[[ Source data open ]]
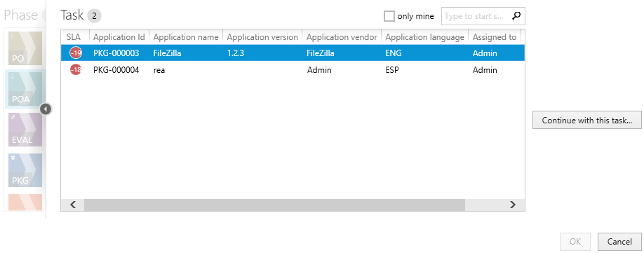Collapse the Phase panel with round arrow
The width and height of the screenshot is (644, 253).
coord(46,109)
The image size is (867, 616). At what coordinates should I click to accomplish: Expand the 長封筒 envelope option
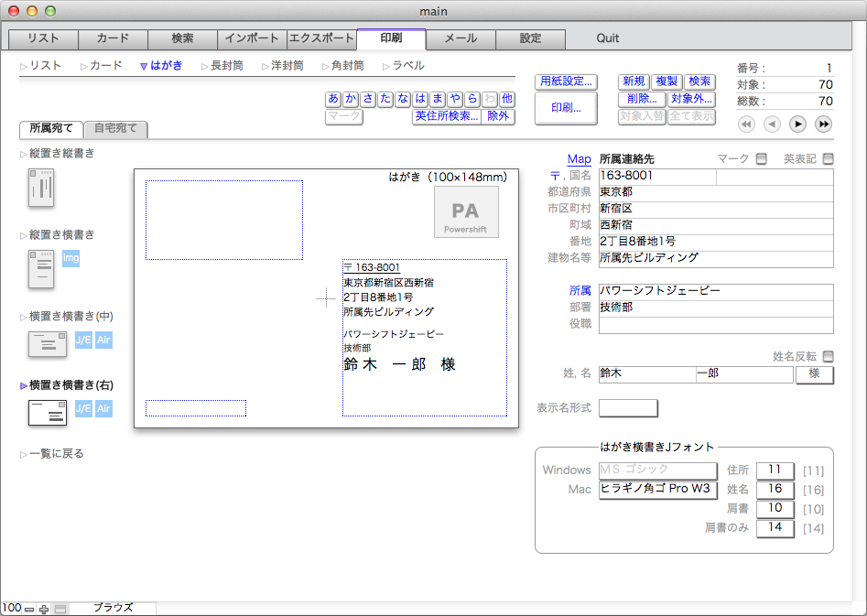point(225,66)
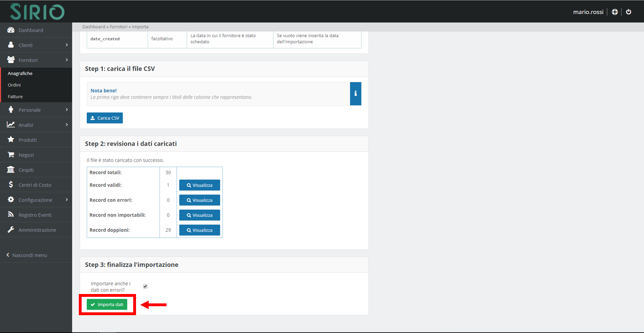This screenshot has height=333, width=644.
Task: Expand the Configurazione submenu
Action: click(36, 200)
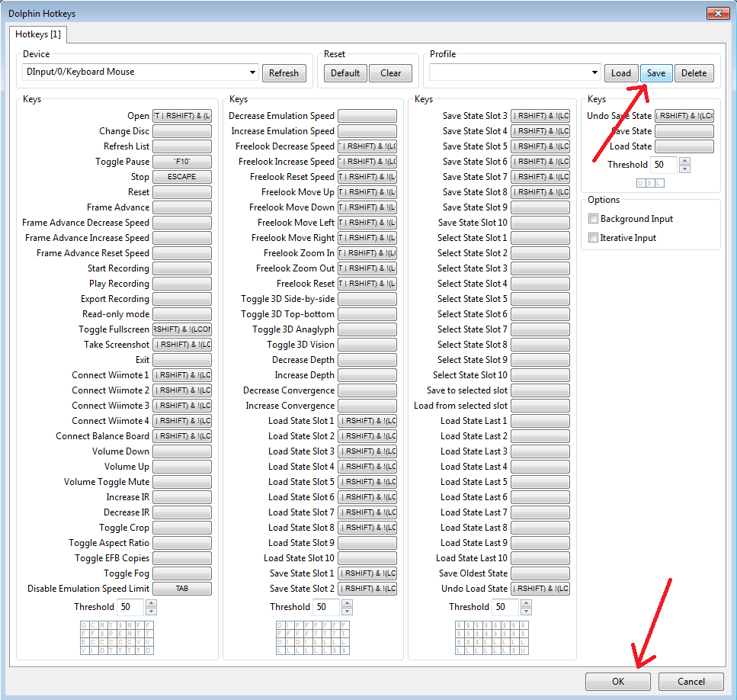The height and width of the screenshot is (700, 737).
Task: Set the Toggle Pause hotkey binding F10
Action: point(182,162)
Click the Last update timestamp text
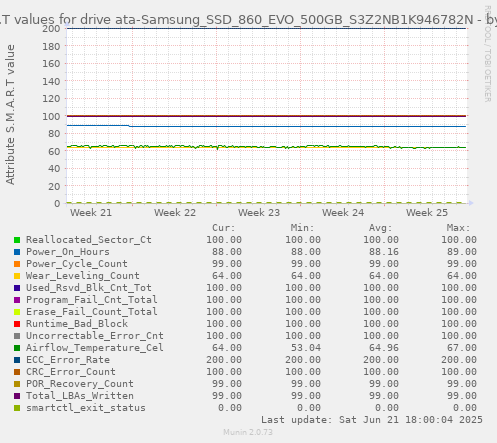497x443 pixels. pos(372,420)
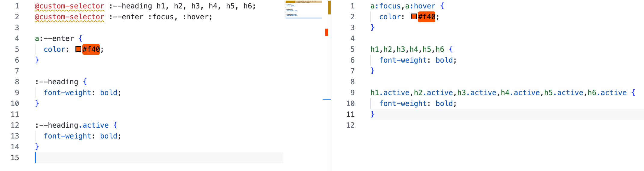
Task: Click the a:focus,a:hover selector text
Action: [403, 6]
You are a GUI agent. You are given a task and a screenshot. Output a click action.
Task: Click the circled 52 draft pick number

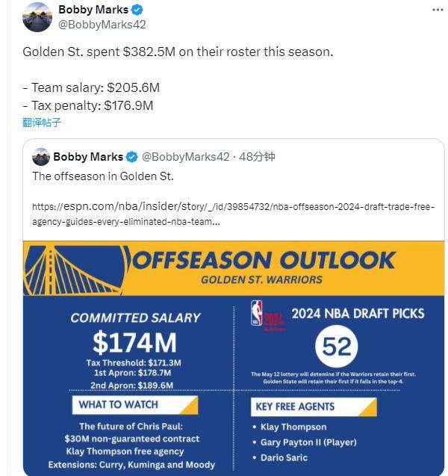[336, 345]
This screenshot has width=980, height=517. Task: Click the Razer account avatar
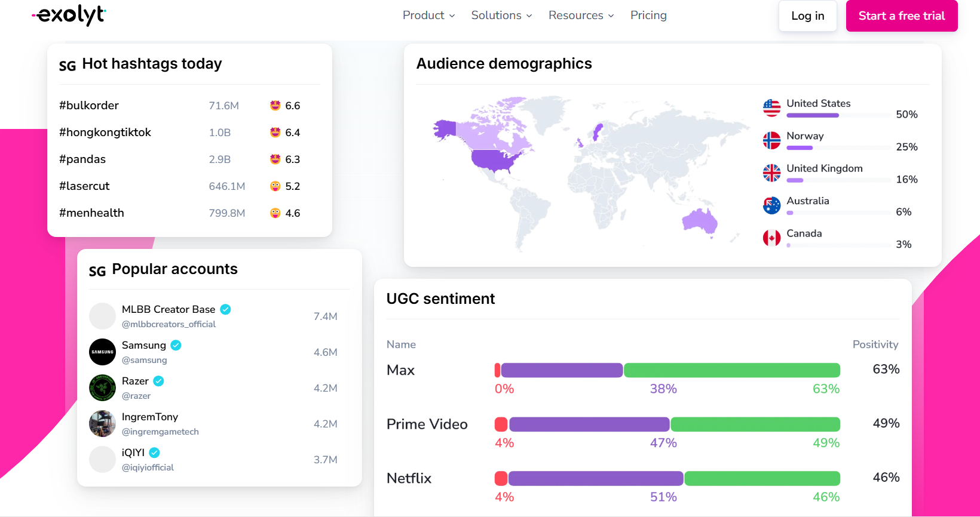pyautogui.click(x=102, y=388)
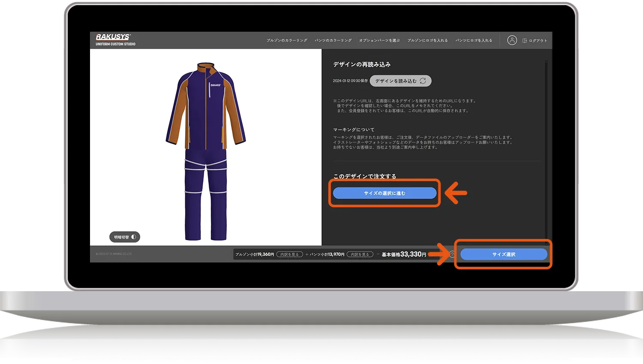The width and height of the screenshot is (643, 364).
Task: Click the ログアウト text link
Action: coord(538,41)
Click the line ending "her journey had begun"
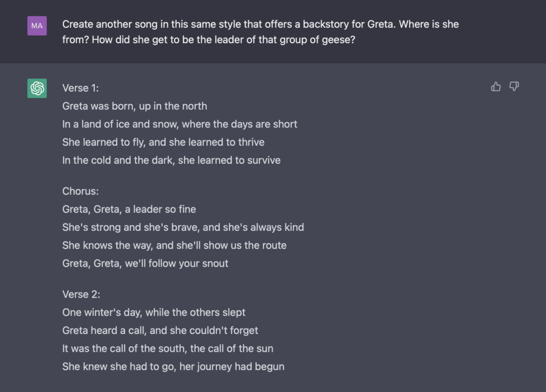 (x=173, y=366)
[[ Source data closed ]]
Problem:
In the listing above, retype exactly, and only, the lines from the one containing "This screenshot has width=980, height=517." through the last line, both included. Omit the pictures.

Answer space:
This screenshot has width=980, height=517. Task: Click the Razer account avatar
pyautogui.click(x=102, y=388)
The width and height of the screenshot is (643, 364).
Task: Click the ログアウト text link
Action: coord(538,41)
Click the line ending "her journey had begun"
 (x=173, y=366)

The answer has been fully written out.